(Data entries)
* * * * * * * * *

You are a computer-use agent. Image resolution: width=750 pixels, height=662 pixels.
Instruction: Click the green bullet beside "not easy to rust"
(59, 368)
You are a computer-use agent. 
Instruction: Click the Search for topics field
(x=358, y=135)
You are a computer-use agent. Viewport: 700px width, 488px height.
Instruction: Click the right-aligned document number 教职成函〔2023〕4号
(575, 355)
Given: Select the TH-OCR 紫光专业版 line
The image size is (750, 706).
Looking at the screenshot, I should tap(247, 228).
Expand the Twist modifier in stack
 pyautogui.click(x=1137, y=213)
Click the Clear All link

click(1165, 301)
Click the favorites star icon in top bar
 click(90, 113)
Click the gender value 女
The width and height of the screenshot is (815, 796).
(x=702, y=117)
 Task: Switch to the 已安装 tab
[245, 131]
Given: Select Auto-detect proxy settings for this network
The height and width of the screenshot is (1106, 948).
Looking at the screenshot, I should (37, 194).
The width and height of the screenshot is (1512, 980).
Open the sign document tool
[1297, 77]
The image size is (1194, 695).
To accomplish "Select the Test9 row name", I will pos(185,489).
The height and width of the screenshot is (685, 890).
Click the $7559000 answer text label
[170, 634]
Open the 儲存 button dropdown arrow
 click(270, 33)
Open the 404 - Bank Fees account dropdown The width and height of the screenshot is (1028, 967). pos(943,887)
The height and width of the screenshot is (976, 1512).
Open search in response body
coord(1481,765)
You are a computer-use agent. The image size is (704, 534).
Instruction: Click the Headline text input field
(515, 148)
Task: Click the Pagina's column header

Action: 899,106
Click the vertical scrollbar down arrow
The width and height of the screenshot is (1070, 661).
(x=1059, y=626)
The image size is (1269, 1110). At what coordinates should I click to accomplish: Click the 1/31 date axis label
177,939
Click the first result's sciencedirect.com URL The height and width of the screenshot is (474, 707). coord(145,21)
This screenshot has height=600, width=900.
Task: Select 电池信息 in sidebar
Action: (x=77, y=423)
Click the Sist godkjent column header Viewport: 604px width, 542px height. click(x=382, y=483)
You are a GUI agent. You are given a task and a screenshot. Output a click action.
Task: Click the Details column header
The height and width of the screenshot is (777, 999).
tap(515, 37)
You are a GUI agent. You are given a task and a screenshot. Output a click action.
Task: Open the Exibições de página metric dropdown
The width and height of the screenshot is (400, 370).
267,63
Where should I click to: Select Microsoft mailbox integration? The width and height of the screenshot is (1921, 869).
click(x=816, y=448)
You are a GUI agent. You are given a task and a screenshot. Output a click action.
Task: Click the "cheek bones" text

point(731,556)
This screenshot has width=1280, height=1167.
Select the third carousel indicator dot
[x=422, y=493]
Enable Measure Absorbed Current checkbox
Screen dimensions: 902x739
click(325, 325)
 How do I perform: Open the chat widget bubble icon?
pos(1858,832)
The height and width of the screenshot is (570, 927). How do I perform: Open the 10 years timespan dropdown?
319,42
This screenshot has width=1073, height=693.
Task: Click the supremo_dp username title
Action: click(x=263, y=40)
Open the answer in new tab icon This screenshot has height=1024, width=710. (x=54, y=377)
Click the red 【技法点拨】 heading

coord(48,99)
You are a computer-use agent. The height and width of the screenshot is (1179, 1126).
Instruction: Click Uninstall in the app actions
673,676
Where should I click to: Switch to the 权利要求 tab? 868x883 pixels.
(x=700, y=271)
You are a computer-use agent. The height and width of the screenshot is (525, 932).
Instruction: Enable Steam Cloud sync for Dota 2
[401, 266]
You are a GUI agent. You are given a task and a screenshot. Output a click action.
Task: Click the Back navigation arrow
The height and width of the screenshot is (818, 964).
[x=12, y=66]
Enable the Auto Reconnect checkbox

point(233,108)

* * * * * * * * *

### The problem
Would you write out the full set of records above without alteration?

### Exercise solution
You are a computer-use agent. Image resolution: width=750 pixels, height=662 pixels.
Instruction: Click the green bullet beside "not easy to rust"
(59, 368)
You are a computer-use agent. 
Instruction: Click the Search for topics field
(x=358, y=135)
You are a computer-use agent. Viewport: 700px width, 488px height.
Instruction: Click the right-aligned document number 教职成函〔2023〕4号
(575, 355)
Given: Select the TH-OCR 紫光专业版 line
The image size is (750, 706).
Looking at the screenshot, I should tap(247, 228).
Expand the Twist modifier in stack
 pyautogui.click(x=1137, y=213)
Click the Clear All link

click(1165, 301)
Click the favorites star icon in top bar
 click(90, 113)
Click the gender value 女
The width and height of the screenshot is (815, 796).
(x=702, y=117)
 Task: Switch to the 已安装 tab
[245, 131]
Given: Select Auto-detect proxy settings for this network
The height and width of the screenshot is (1106, 948).
Looking at the screenshot, I should (37, 194).
The width and height of the screenshot is (1512, 980).
Open the sign document tool
[1297, 77]
The image size is (1194, 695).
To accomplish "Select the Test9 row name", I will pos(185,489).
The height and width of the screenshot is (685, 890).
Click the $7559000 answer text label
[170, 634]
Open the 儲存 button dropdown arrow
 click(270, 33)
Open the 404 - Bank Fees account dropdown The width and height of the screenshot is (1028, 967). pos(943,887)
The height and width of the screenshot is (976, 1512).
Open search in response body
coord(1481,765)
You are a computer-use agent. The image size is (704, 534).
Instruction: Click the Headline text input field
(515, 148)
Task: Click the Pagina's column header

Action: 899,106
Click the vertical scrollbar down arrow
The width and height of the screenshot is (1070, 661).
(x=1059, y=626)
The image size is (1269, 1110). At what coordinates should I click to accomplish: Click the 1/31 date axis label
177,939
Click the first result's sciencedirect.com URL The height and width of the screenshot is (474, 707). coord(145,21)
This screenshot has height=600, width=900.
Task: Select 电池信息 in sidebar
Action: (x=77, y=423)
Click the Sist godkjent column header Viewport: 604px width, 542px height. click(x=382, y=483)
You are a GUI agent. You are given a task and a screenshot. Output a click action.
Task: Click the Details column header
The height and width of the screenshot is (777, 999).
tap(515, 37)
You are a GUI agent. You are given a task and a screenshot. Output a click action.
Task: Open the Exibições de página metric dropdown
The width and height of the screenshot is (400, 370).
267,63
Where should I click to: Select Microsoft mailbox integration? The width and height of the screenshot is (1921, 869).
click(x=816, y=448)
You are a GUI agent. You are given a task and a screenshot. Output a click action.
Task: Click the "cheek bones" text

point(731,556)
This screenshot has width=1280, height=1167.
Select the third carousel indicator dot
[x=422, y=493]
Enable Measure Absorbed Current checkbox
Screen dimensions: 902x739
click(325, 325)
 How do I perform: Open the chat widget bubble icon?
pos(1858,832)
The height and width of the screenshot is (570, 927). How do I perform: Open the 10 years timespan dropdown?
319,42
This screenshot has width=1073, height=693.
Task: Click the supremo_dp username title
Action: click(x=263, y=40)
Open the answer in new tab icon This screenshot has height=1024, width=710. (x=54, y=377)
Click the red 【技法点拨】 heading

coord(48,99)
You are a computer-use agent. The height and width of the screenshot is (1179, 1126).
Instruction: Click Uninstall in the app actions
673,676
Where should I click to: Switch to the 权利要求 tab? 868x883 pixels.
(x=700, y=271)
You are a computer-use agent. The height and width of the screenshot is (525, 932).
Instruction: Enable Steam Cloud sync for Dota 2
[401, 266]
You are a GUI agent. You are given a task and a screenshot. Output a click action.
Task: Click the Back navigation arrow
The height and width of the screenshot is (818, 964).
[x=12, y=66]
Enable the Auto Reconnect checkbox

point(233,108)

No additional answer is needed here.